J’ai vite compris qu’on n’allait pas sortir de cette tension certes maîtrisée et d’où émergent parfois quelques images fortes, mais dont le côté glacial et pseudo-élégant commence à être un peu remâché. Poser un regard clinique qui raffermit le réalisme de ce qui se tient à l’écran est un truc que, je dirais, 50 % des films d’horreur font aujourd’hui, donc je ne peux pas applaudir ce minimalisme comme un truc vraiment bouleversant.
Plus bouleversant je dirais est l’idée maligne sur laquelle se fonde le scénario : pousser plus loin l’authentique cruauté dont les enfants peuvent faire preuve.
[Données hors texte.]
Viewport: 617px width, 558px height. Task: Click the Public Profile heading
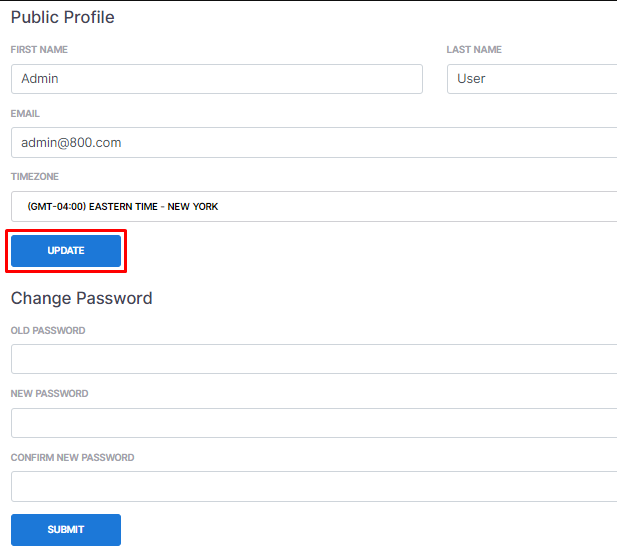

Parce qu’on sait que c’est authentique, et que c’est quelque chose qu’on ne peut ni totalement comprendre ni totalement influencer, le film se révèle parfois vraiment troublant.
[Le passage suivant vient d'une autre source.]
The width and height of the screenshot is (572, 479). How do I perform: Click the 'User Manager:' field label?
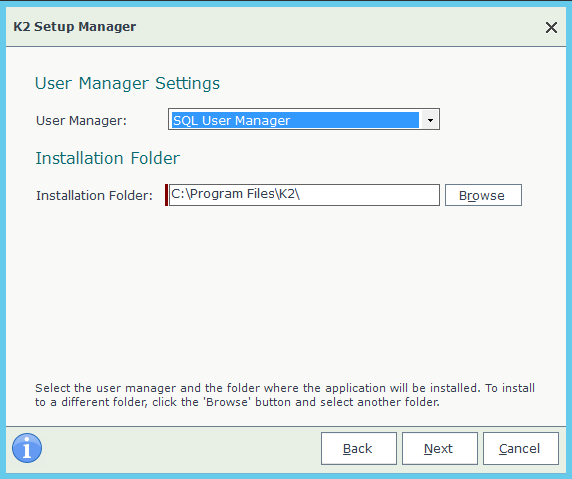point(81,120)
En le couplant à cette approche supposément neutre de la mise en scène, il n’a qu’à élaborer un scénario qui part du comportement connu (la soeur qui pince l’autre) pour atteindre l’horreur absolue, en passant par un épisode traumatique avec un chat (mais que, pour le coup, j’ai vu venir dès son apparition), et il parvient à faire naître un trouble qui se base sur notre expérience du réel.
On sait que les enfants ne sont pas des anges tout mignons, mais qu'ils peuvent être sales, malsains, cruels… Et l’univers parallèle de leurs jeux nous est inaccessible, il n’existe qu’à leur niveau, alors qui sait si quelque chose de profondément morbide n’est pas en train de se tramer dans les squares ou les halls d’immeubles ?
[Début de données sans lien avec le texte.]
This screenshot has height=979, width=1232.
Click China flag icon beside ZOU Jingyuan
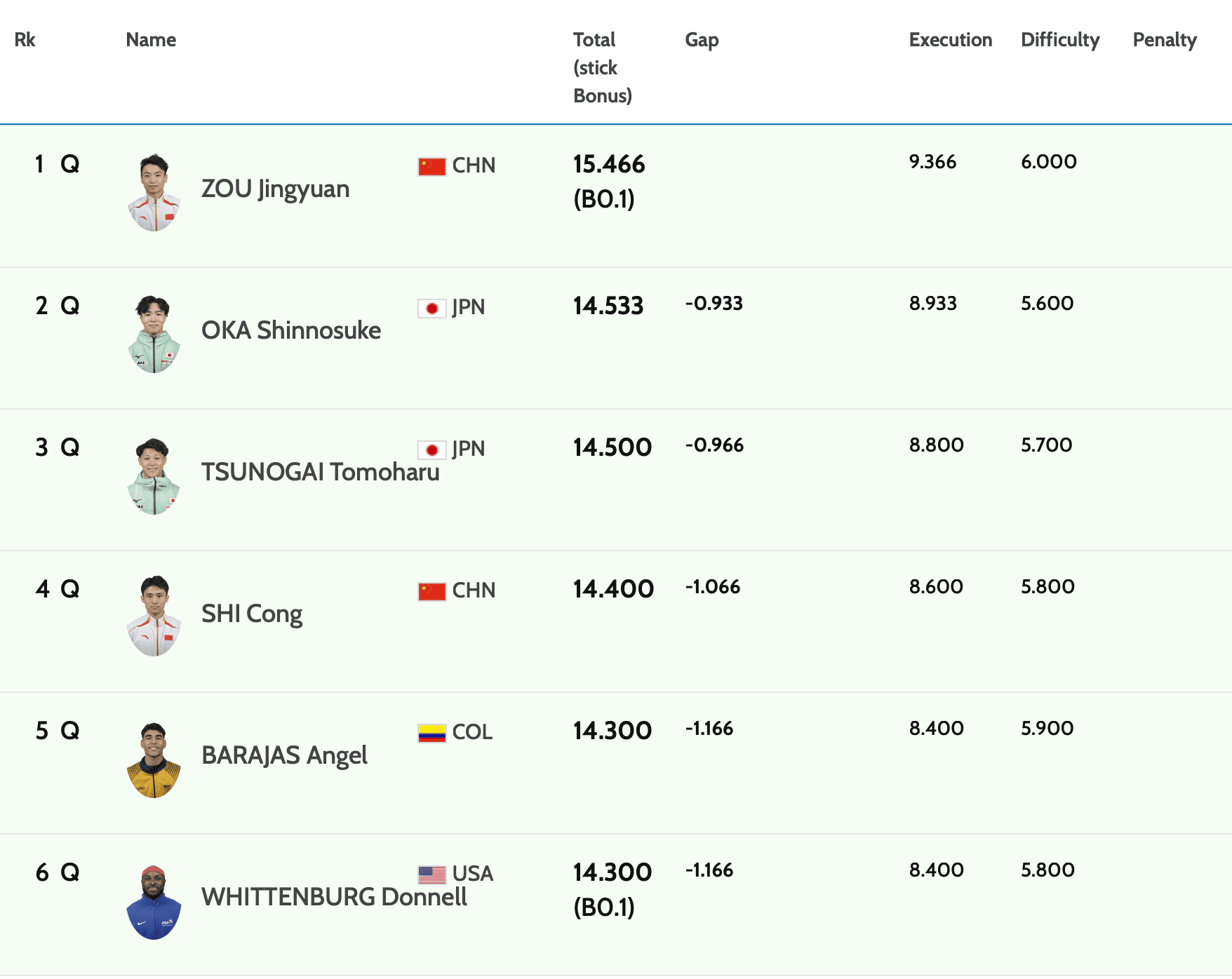tap(431, 166)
Idée maligne qui joue sur l’angoisse que des esprits meurtriers se forment autour de nous sans que l’on n’en ait conscience. Donc je comprends le cadre tristement banal des HLM et l’approche tout en retenu du langage visuel du film, pour mieux faire émerger le verso horrifique de cette banalité, mais… On s'ennuie quand même souvent aux côtés de ces personnages purement antipathiques, programmés pour nous horrifier, justement parce qu’ils ne peuvent pas le faire en permanence. Le reste du temps, face au conflit qui montait avec une approche tout en sourdine, je me suis juste dit que l’idéal serait qu’ils y passent tous.
Et comme je m'ennuyais un peu, j’ai aussi fini par me dire qu’il y avait un vague côté raciste dans ce récit de petites norvégiennes qui entrent en contact avec un gamin de couleur qui ne fait qu’exacerber la violence en elle, jusqu’à ce qu’elles disent stop. C’est-à-dire que le gamin de couleur est le monstre de service, les petites aryennes sont celles qu’il a corrompu et qui doivent le stopper, et l’autre fillette est peut-être elle aussi typée mais puisqu’elle est atteinte de vitiligo et a donc la peau décolorée (on souligne aussi via une photo en gros plan que son père était blanc), elle est elle aussi est une force positive. Enfin je sais pas, je me fais juste peut-être une mauvaise image de comment les Norvégiens peuvent représenter le multiculturalisme et les cités HLM.
De toute façon, le vrai problème du film, c’est sa lenteur et le fait qu’il semble détester ses personnages. Ça, il n’y a rien à faire, sauf s’il avait accéléré la montée de sa tension en coupant quelques moments de latence. Mais trop tard pour ça.